Document excerpt:
———

Media offers the means and material of an imagined community. Growing up a Jah-American, I always connected to Jamaica by rooting for Jamaican athletes during the Olympics. Motion pictures, radio, newspapers and the Internet have provided occasions for Jamaicans and track fans everywhere in diaspora to connect through watching our athletes over the last few days. Everyone comes home to this in-between territory of our collective imagination, to a rectangle of light, sustained by electricity, watching the unfolding projected narrative.
The instant Shelly-Ann Fraser-Pryce won the 100M Gold in London, I felt the electricity in Half-Way Tree, Kingston as shouts of joy erupted from every shop window and all along the streets. As I cheered on Usain Bolt along with my friends while emailing back-and-forth with my brother, who was back in the United States, I felt myself part of the temporary at-home-ness offered by the media presentation of these events. In homes but most especially in shops and every other kind of public space with a television broadcast, screens magnetized eyes and bodies. Several times at the supermarket I felt a sudden hush in the hustle and bustle only to turn and see a small audience framed in front of a television set to watch our athletes, us. BBC reports showed exuberant Jamaican fans in Brixton (London) and Half-Way Tree (Kingston)– showing us to each other like on a videophone, allowing us to see and hear our British, American, Canadian and Jamaican countrymen abroad and a yard (What those in the viewing audience unaccustomed to Jamaican English understood from this I couldn't guess.); seeing those swiftly run races, footage of the crowd's reaction and the repetition of these images, connects us–I felt connected– through the picture.
Motion pictures coming out of Jamaica are not merely reflective though, nor are they transparent windows of content. Film shapes as it frames. But for international viewers perhaps especially the diasporic Jamaican subject, characterized by dislocations, they do convey content as they catalyze an imagined family reunion.

———

Data lines:

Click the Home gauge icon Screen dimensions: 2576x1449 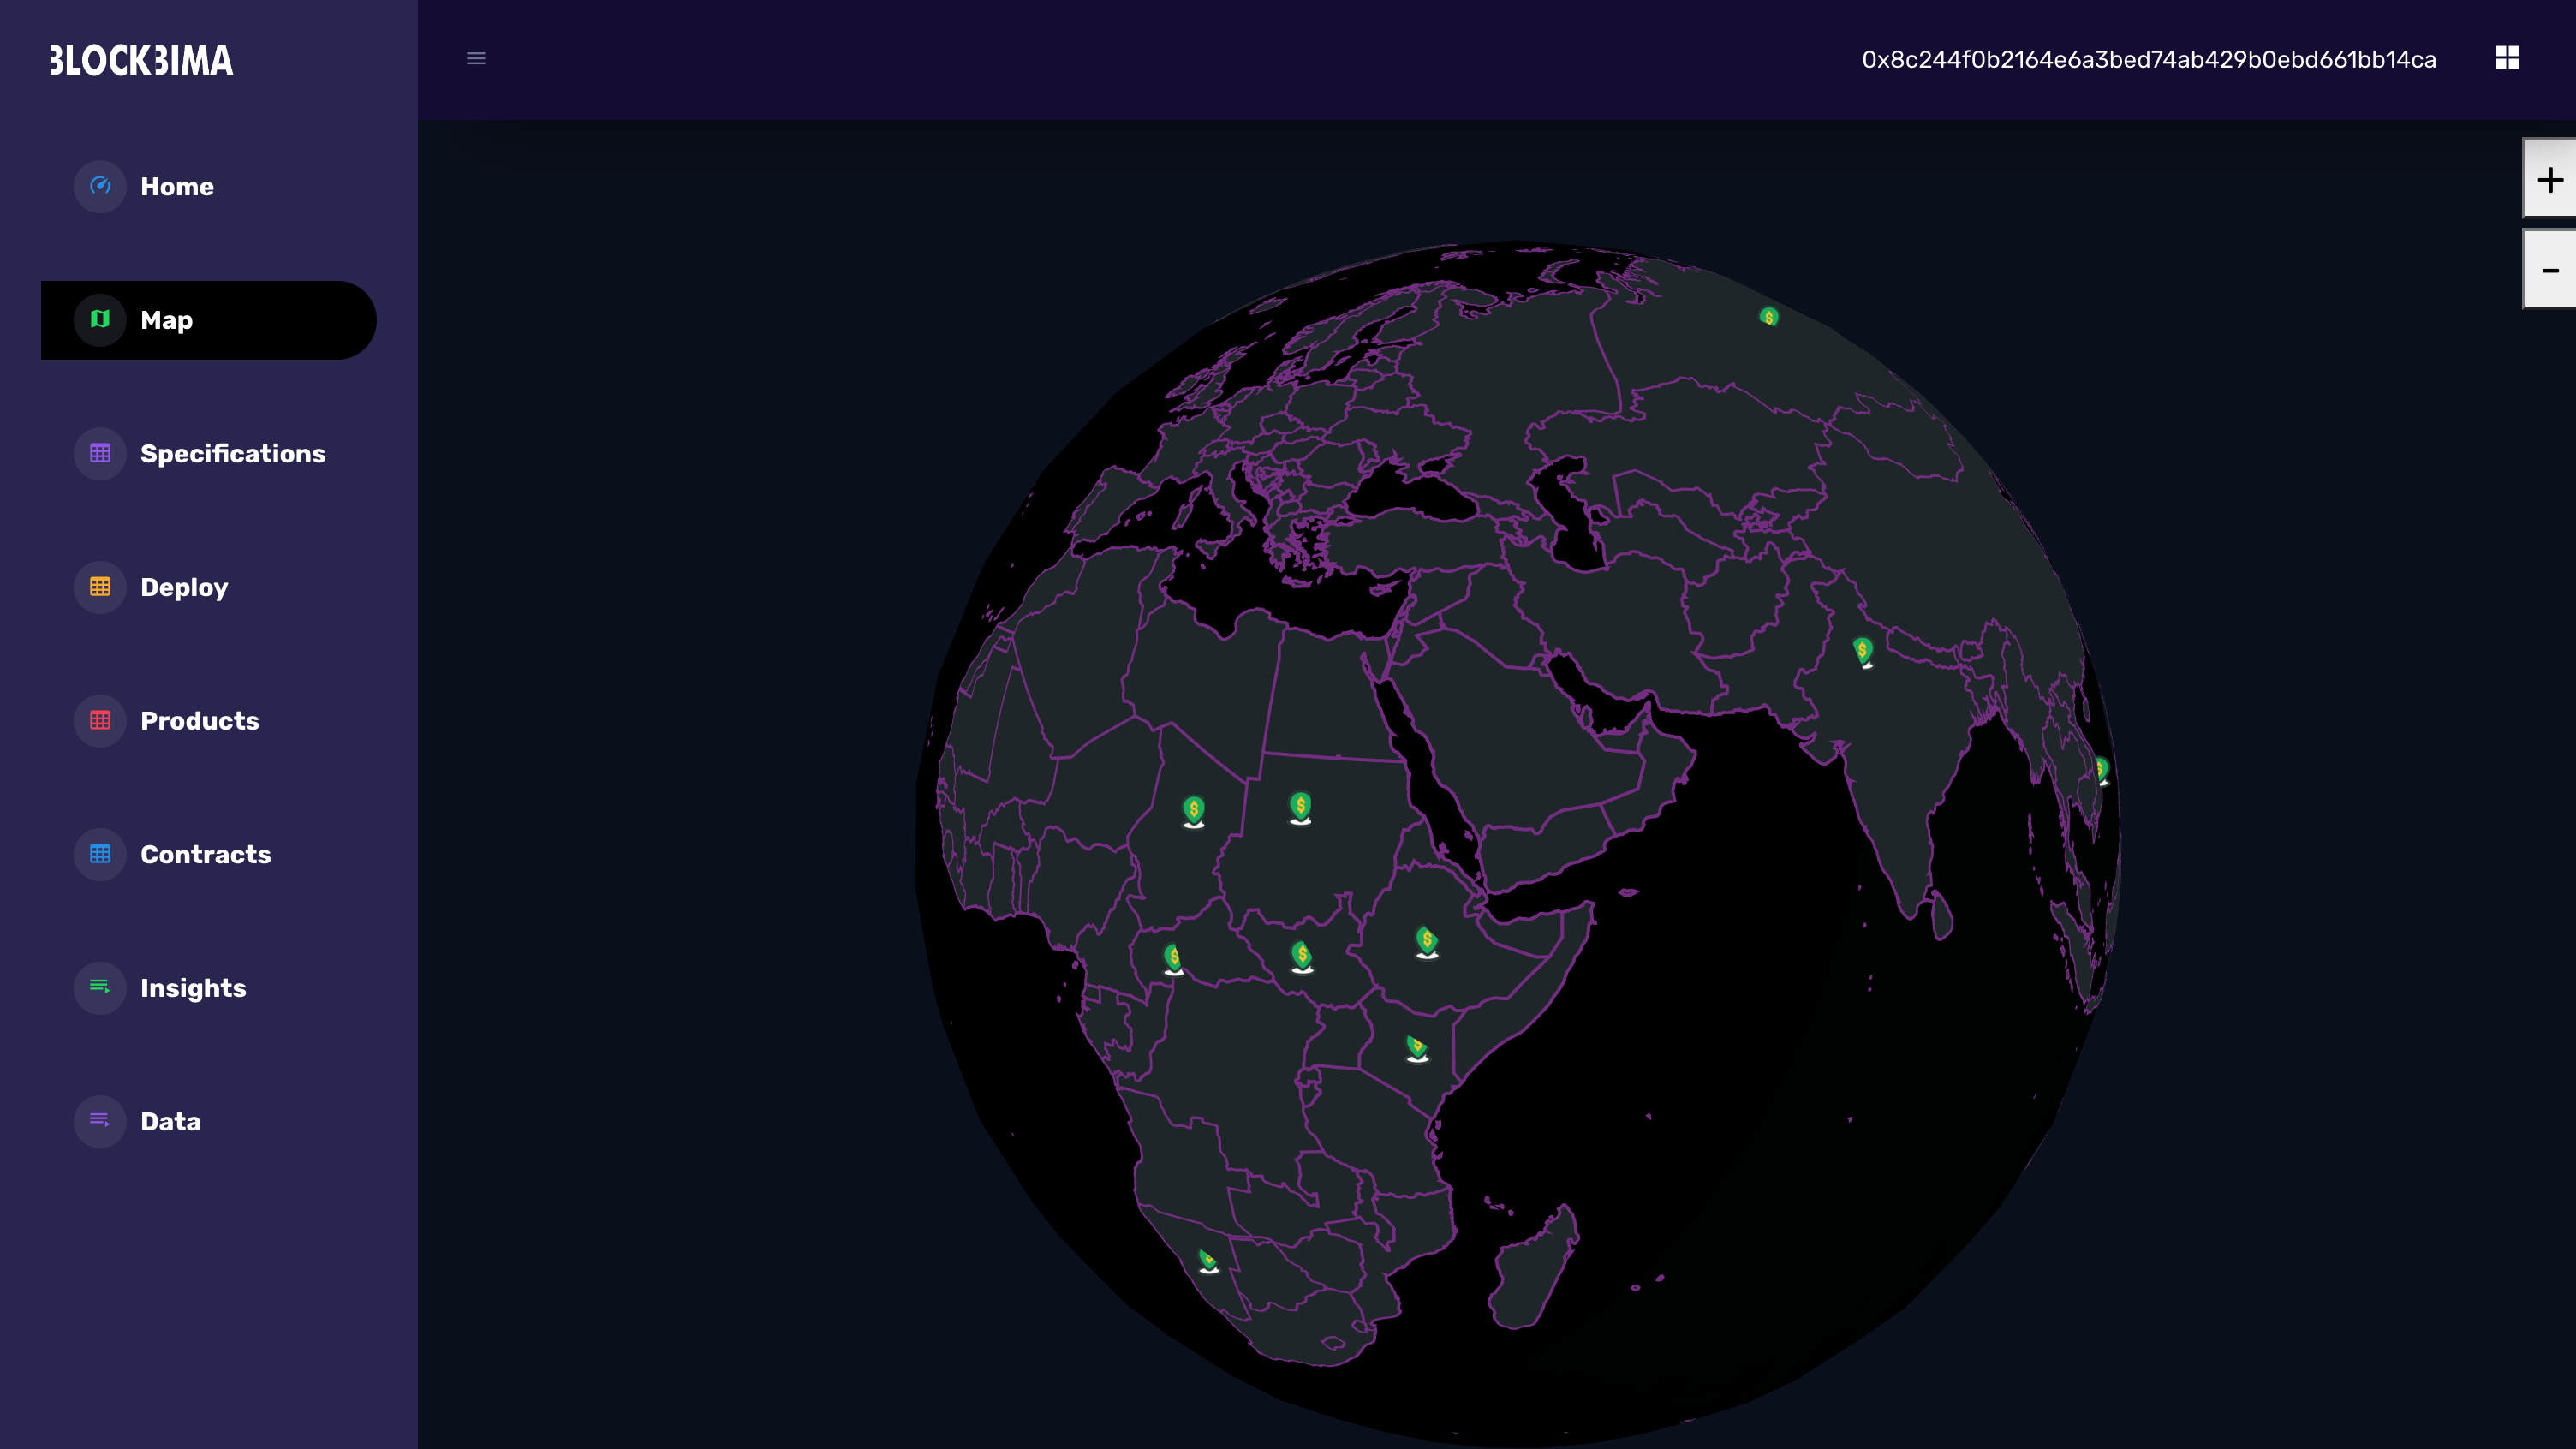[x=100, y=186]
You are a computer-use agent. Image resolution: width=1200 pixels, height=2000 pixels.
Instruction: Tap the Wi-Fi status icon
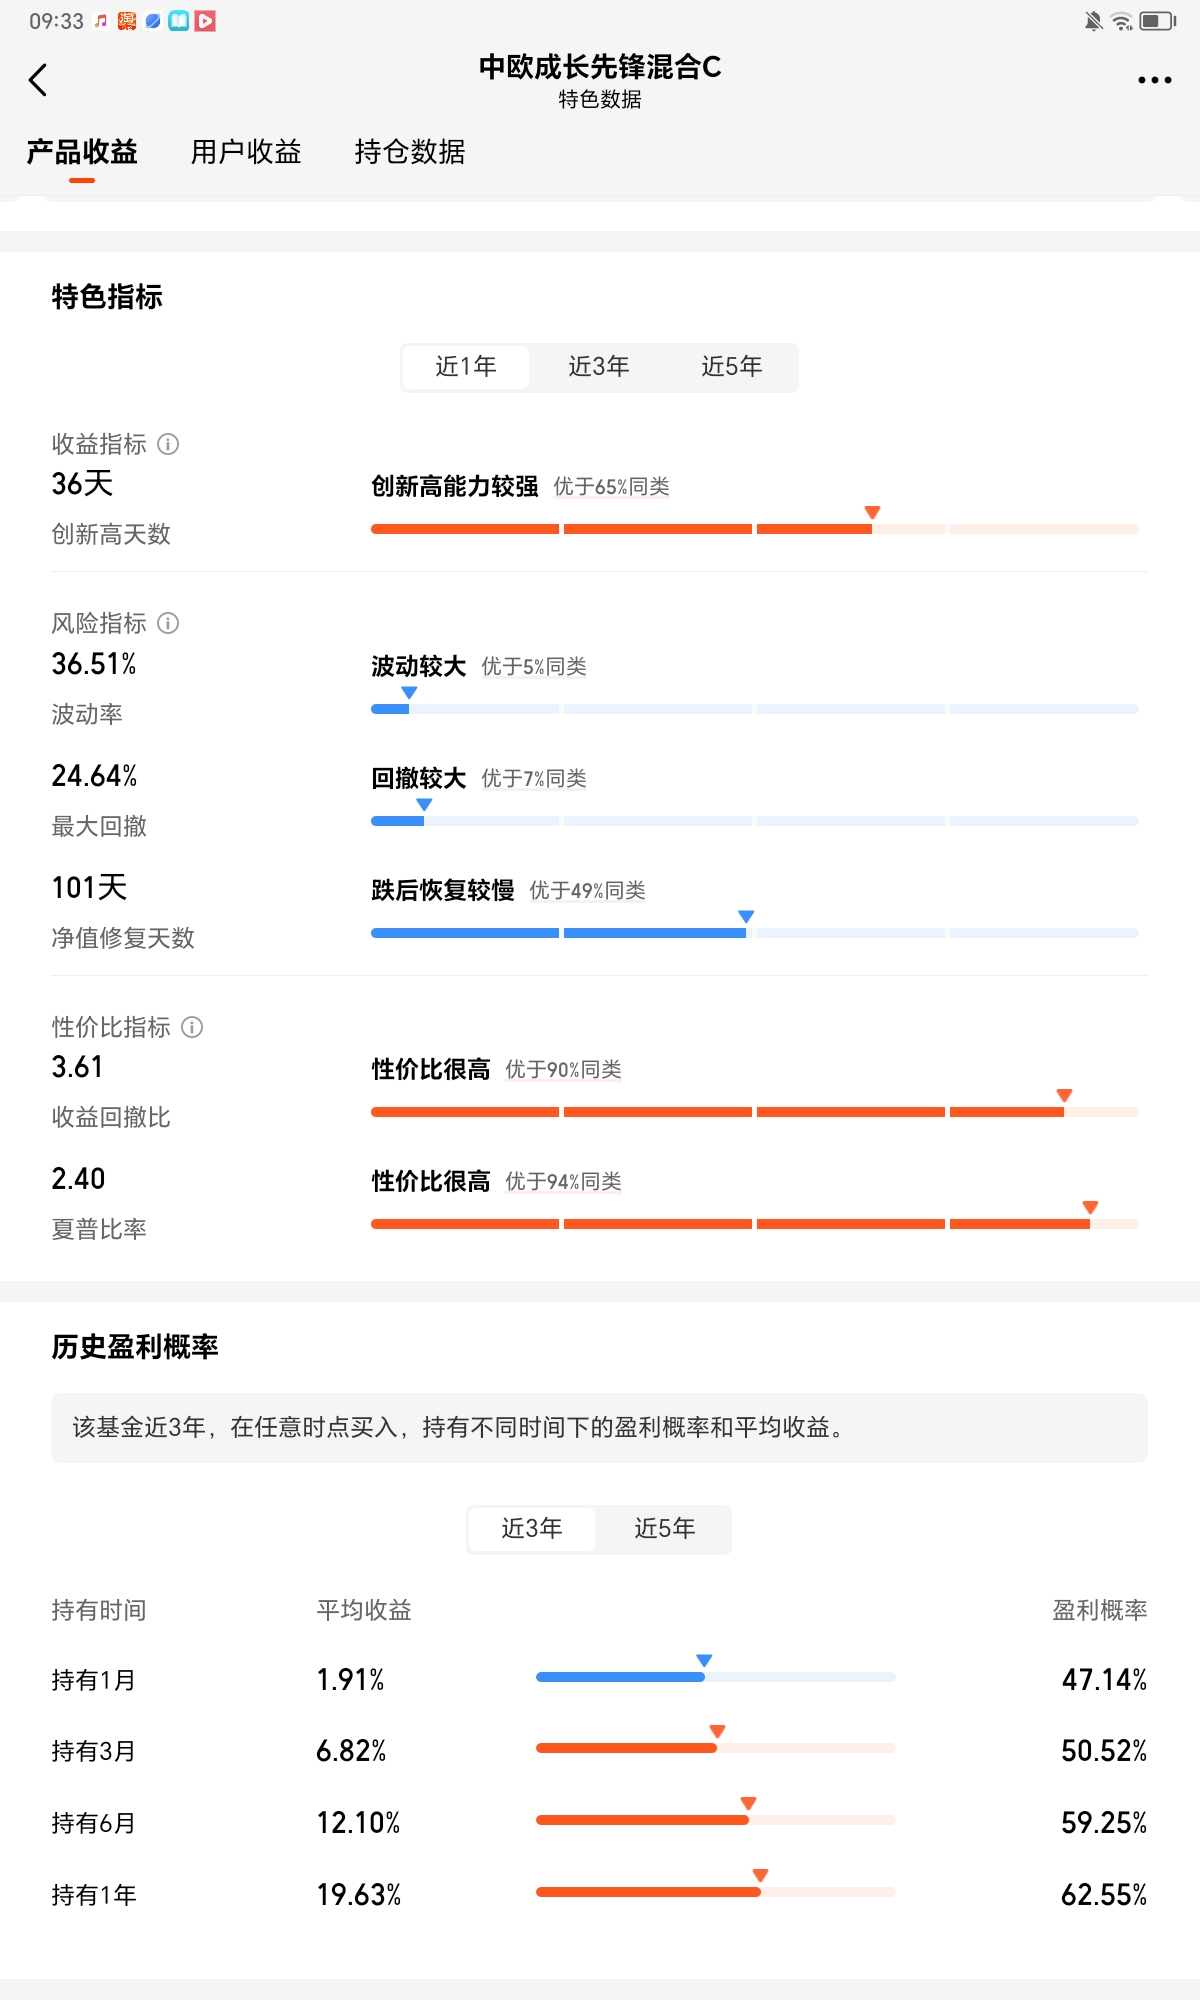pyautogui.click(x=1123, y=21)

———

Directions:
1. In the essay on media and the Jamaican diaspora, whom was the writer emailing while cheering on Usain Bolt?
2. Please carry on the essay on media and the Jamaican diaspora from its final sentence.

Expected responses:
1. The writer's brother, who was back in the United States.

2.
On Jamaica’s Independence Day this week I joined a global Kingston audience to participate in the country’s golden celebrations at the National Stadium but I began the day reading Dr. Carolyn Cooper's essay "Who is Jamaica?" in The New York Times. There she argues that the nation's 50-year old motto "Out of Many, One People" seems progressive but actually "marginalizes the nation’s black majority by asserting that the idealized face of the Jamaican nation is multiracial." See http://www.nytimes.com/2012/08/06/opinion/who-is-jamaica.html?_r=1 Read an expanded version of the piece here http://carolynjoycooper.wordpress.com/. I re-read a little bit of Dr. Deborah Thomas's Modern Blackness in which she explains how the motto "brackets" blackness, as suggested by the title of her book's introduction "Out of Many, One (Black) People." http://www.dukeupress.edu/Catalog/ViewProduct.php?productid=7797. One motto, many significant critiques.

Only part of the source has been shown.